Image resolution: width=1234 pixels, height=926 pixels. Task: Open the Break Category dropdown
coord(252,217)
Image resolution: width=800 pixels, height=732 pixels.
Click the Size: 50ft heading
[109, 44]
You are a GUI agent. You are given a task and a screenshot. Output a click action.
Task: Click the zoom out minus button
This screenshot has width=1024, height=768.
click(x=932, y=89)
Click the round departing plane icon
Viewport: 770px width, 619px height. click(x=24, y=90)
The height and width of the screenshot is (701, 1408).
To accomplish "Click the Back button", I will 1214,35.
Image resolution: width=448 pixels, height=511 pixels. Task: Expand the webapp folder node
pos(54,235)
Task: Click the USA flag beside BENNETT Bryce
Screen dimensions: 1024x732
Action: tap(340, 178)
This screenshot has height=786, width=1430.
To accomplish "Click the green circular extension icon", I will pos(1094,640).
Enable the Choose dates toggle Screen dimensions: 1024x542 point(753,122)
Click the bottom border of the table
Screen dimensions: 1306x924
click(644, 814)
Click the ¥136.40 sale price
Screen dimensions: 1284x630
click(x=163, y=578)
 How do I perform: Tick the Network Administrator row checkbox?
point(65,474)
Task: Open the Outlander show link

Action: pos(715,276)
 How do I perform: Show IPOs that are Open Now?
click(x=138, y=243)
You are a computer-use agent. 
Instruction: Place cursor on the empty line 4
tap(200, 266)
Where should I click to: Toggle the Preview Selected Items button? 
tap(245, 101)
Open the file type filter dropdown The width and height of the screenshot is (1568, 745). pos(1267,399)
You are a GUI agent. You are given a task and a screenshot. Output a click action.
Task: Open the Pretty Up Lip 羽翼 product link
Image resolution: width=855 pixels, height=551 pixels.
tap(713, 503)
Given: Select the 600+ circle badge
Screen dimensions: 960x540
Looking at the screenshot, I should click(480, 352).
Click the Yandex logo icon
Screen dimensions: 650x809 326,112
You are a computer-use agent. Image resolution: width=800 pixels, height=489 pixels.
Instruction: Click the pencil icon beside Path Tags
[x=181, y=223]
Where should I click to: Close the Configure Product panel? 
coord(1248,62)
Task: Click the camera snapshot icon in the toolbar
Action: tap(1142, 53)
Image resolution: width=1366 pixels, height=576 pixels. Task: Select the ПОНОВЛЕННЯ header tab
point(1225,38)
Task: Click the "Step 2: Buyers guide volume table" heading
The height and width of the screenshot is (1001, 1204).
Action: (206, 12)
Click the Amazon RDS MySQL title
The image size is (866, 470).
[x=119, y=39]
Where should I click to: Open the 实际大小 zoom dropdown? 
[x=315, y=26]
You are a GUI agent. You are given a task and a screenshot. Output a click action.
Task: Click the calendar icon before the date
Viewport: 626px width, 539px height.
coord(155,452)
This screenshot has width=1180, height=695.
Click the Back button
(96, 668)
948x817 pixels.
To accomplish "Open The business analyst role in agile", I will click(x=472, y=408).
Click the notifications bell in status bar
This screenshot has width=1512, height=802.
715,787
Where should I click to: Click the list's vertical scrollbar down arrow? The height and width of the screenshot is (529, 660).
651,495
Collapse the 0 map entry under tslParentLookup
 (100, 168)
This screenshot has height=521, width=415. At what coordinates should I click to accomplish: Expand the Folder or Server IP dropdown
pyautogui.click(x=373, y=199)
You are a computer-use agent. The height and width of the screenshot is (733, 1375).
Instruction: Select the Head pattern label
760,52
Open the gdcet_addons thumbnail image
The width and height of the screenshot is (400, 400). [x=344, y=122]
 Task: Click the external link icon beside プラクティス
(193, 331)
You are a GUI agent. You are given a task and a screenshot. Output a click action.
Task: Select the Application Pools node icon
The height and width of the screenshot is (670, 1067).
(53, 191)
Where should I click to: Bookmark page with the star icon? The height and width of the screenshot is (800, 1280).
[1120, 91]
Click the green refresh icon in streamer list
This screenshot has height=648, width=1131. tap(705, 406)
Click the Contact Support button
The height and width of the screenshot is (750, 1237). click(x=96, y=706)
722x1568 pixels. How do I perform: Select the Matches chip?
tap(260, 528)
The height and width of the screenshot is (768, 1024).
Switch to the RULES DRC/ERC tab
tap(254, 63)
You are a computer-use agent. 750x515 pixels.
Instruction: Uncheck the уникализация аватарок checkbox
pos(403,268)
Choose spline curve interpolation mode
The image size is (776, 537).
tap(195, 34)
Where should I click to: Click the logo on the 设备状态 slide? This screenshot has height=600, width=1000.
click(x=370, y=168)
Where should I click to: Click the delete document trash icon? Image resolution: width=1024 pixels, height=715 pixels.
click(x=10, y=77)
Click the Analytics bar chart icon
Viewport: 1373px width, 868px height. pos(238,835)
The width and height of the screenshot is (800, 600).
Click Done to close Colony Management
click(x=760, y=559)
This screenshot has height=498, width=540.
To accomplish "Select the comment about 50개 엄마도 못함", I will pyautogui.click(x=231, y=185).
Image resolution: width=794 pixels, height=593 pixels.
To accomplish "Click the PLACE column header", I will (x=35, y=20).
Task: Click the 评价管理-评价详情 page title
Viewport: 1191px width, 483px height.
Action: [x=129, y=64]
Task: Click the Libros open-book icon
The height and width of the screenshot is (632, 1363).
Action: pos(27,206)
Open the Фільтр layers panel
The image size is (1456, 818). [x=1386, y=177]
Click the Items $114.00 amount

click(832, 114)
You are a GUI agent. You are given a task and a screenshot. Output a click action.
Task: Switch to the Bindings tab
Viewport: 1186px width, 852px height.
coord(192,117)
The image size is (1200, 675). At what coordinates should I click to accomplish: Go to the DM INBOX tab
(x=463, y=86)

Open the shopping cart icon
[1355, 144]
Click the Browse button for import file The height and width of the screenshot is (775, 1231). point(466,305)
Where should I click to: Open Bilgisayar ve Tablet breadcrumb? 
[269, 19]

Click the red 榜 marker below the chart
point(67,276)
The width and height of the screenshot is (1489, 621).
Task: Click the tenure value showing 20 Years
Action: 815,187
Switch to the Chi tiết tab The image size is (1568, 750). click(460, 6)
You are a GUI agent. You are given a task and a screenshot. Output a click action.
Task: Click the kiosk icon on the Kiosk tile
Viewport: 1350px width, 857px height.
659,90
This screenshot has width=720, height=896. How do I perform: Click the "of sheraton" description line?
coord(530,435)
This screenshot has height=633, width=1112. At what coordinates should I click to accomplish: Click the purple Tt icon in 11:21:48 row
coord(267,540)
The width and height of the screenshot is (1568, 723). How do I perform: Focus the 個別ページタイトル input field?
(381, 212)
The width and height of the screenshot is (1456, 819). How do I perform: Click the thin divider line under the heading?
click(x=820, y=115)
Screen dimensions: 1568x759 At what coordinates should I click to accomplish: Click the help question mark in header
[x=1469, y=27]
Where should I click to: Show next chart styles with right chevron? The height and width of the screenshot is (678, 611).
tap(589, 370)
+++
ABOUT THIS TASK:
The answer must consist of every entry, set down exactly as given.

EXERCISE RESULT:
Image resolution: width=1234 pixels, height=926 pixels. Task: Open the Break Category dropdown
coord(252,217)
Image resolution: width=800 pixels, height=732 pixels.
Click the Size: 50ft heading
[109, 44]
You are a GUI agent. You are given a task and a screenshot. Output a click action.
Task: Click the zoom out minus button
This screenshot has width=1024, height=768.
click(x=932, y=89)
Click the round departing plane icon
Viewport: 770px width, 619px height. click(x=24, y=90)
The height and width of the screenshot is (701, 1408).
To accomplish "Click the Back button", I will 1214,35.
Image resolution: width=448 pixels, height=511 pixels. Task: Expand the webapp folder node
pos(54,235)
Task: Click the USA flag beside BENNETT Bryce
Screen dimensions: 1024x732
Action: tap(340, 178)
This screenshot has height=786, width=1430.
To accomplish "Click the green circular extension icon", I will pos(1094,640).
Enable the Choose dates toggle Screen dimensions: 1024x542 point(753,122)
Click the bottom border of the table
Screen dimensions: 1306x924
click(644, 814)
Click the ¥136.40 sale price
Screen dimensions: 1284x630
click(x=163, y=578)
 How do I perform: Tick the Network Administrator row checkbox?
point(65,474)
Task: Open the Outlander show link

Action: pos(715,276)
 How do I perform: Show IPOs that are Open Now?
click(x=138, y=243)
You are a computer-use agent. 
Instruction: Place cursor on the empty line 4
tap(200, 266)
Where should I click to: Toggle the Preview Selected Items button? 
tap(245, 101)
Open the file type filter dropdown The width and height of the screenshot is (1568, 745). pos(1267,399)
You are a GUI agent. You are given a task and a screenshot. Output a click action.
Task: Open the Pretty Up Lip 羽翼 product link
Image resolution: width=855 pixels, height=551 pixels.
tap(713, 503)
Given: Select the 600+ circle badge
Screen dimensions: 960x540
Looking at the screenshot, I should click(480, 352).
Click the Yandex logo icon
Screen dimensions: 650x809 326,112
You are a computer-use agent. Image resolution: width=800 pixels, height=489 pixels.
Instruction: Click the pencil icon beside Path Tags
[x=181, y=223]
Where should I click to: Close the Configure Product panel? 
coord(1248,62)
Task: Click the camera snapshot icon in the toolbar
Action: tap(1142, 53)
Image resolution: width=1366 pixels, height=576 pixels. Task: Select the ПОНОВЛЕННЯ header tab
point(1225,38)
Task: Click the "Step 2: Buyers guide volume table" heading
The height and width of the screenshot is (1001, 1204).
Action: (206, 12)
Click the Amazon RDS MySQL title
The image size is (866, 470).
[x=119, y=39]
Where should I click to: Open the 实际大小 zoom dropdown? 
[x=315, y=26]
You are a GUI agent. You are given a task and a screenshot. Output a click action.
Task: Click the calendar icon before the date
Viewport: 626px width, 539px height.
coord(155,452)
This screenshot has width=1180, height=695.
Click the Back button
(96, 668)
948x817 pixels.
To accomplish "Open The business analyst role in agile", I will click(x=472, y=408).
Click the notifications bell in status bar
This screenshot has width=1512, height=802.
715,787
Where should I click to: Click the list's vertical scrollbar down arrow? The height and width of the screenshot is (529, 660).
651,495
Collapse the 0 map entry under tslParentLookup
 (100, 168)
This screenshot has height=521, width=415. At what coordinates should I click to accomplish: Expand the Folder or Server IP dropdown
pyautogui.click(x=373, y=199)
You are a computer-use agent. The height and width of the screenshot is (733, 1375).
Instruction: Select the Head pattern label
760,52
Open the gdcet_addons thumbnail image
The width and height of the screenshot is (400, 400). [x=344, y=122]
 Task: Click the external link icon beside プラクティス
(193, 331)
You are a GUI agent. You are given a task and a screenshot. Output a click action.
Task: Select the Application Pools node icon
The height and width of the screenshot is (670, 1067).
(53, 191)
Where should I click to: Bookmark page with the star icon? The height and width of the screenshot is (800, 1280).
[1120, 91]
Click the green refresh icon in streamer list
This screenshot has height=648, width=1131. tap(705, 406)
Click the Contact Support button
The height and width of the screenshot is (750, 1237). click(x=96, y=706)
722x1568 pixels. How do I perform: Select the Matches chip?
tap(260, 528)
The height and width of the screenshot is (768, 1024).
Switch to the RULES DRC/ERC tab
tap(254, 63)
You are a computer-use agent. 750x515 pixels.
Instruction: Uncheck the уникализация аватарок checkbox
pos(403,268)
Choose spline curve interpolation mode
The image size is (776, 537).
tap(195, 34)
Where should I click to: Click the logo on the 设备状态 slide? This screenshot has height=600, width=1000.
click(x=370, y=168)
Where should I click to: Click the delete document trash icon? Image resolution: width=1024 pixels, height=715 pixels.
click(x=10, y=77)
Click the Analytics bar chart icon
Viewport: 1373px width, 868px height. pos(238,835)
The width and height of the screenshot is (800, 600).
Click Done to close Colony Management
click(x=760, y=559)
This screenshot has height=498, width=540.
To accomplish "Select the comment about 50개 엄마도 못함", I will pyautogui.click(x=231, y=185).
Image resolution: width=794 pixels, height=593 pixels.
To accomplish "Click the PLACE column header", I will (x=35, y=20).
Task: Click the 评价管理-评价详情 page title
Viewport: 1191px width, 483px height.
Action: [x=129, y=64]
Task: Click the Libros open-book icon
The height and width of the screenshot is (632, 1363).
Action: pos(27,206)
Open the Фільтр layers panel
The image size is (1456, 818). [x=1386, y=177]
Click the Items $114.00 amount

click(832, 114)
You are a GUI agent. You are given a task and a screenshot. Output a click action.
Task: Switch to the Bindings tab
Viewport: 1186px width, 852px height.
coord(192,117)
The image size is (1200, 675). At what coordinates should I click to accomplish: Go to the DM INBOX tab
(x=463, y=86)

Open the shopping cart icon
[1355, 144]
Click the Browse button for import file The height and width of the screenshot is (775, 1231). point(466,305)
Where should I click to: Open Bilgisayar ve Tablet breadcrumb? 
[269, 19]

Click the red 榜 marker below the chart
point(67,276)
The width and height of the screenshot is (1489, 621).
Task: Click the tenure value showing 20 Years
Action: 815,187
Switch to the Chi tiết tab The image size is (1568, 750). click(460, 6)
You are a GUI agent. You are given a task and a screenshot. Output a click action.
Task: Click the kiosk icon on the Kiosk tile
Viewport: 1350px width, 857px height.
659,90
This screenshot has width=720, height=896. How do I perform: Click the "of sheraton" description line?
coord(530,435)
This screenshot has height=633, width=1112. At what coordinates should I click to accomplish: Click the purple Tt icon in 11:21:48 row
coord(267,540)
The width and height of the screenshot is (1568, 723). How do I perform: Focus the 個別ページタイトル input field?
(381, 212)
The width and height of the screenshot is (1456, 819). How do I perform: Click the thin divider line under the heading?
click(x=820, y=115)
Screen dimensions: 1568x759 At what coordinates should I click to accomplish: Click the help question mark in header
[x=1469, y=27]
Where should I click to: Show next chart styles with right chevron? The height and width of the screenshot is (678, 611).
tap(589, 370)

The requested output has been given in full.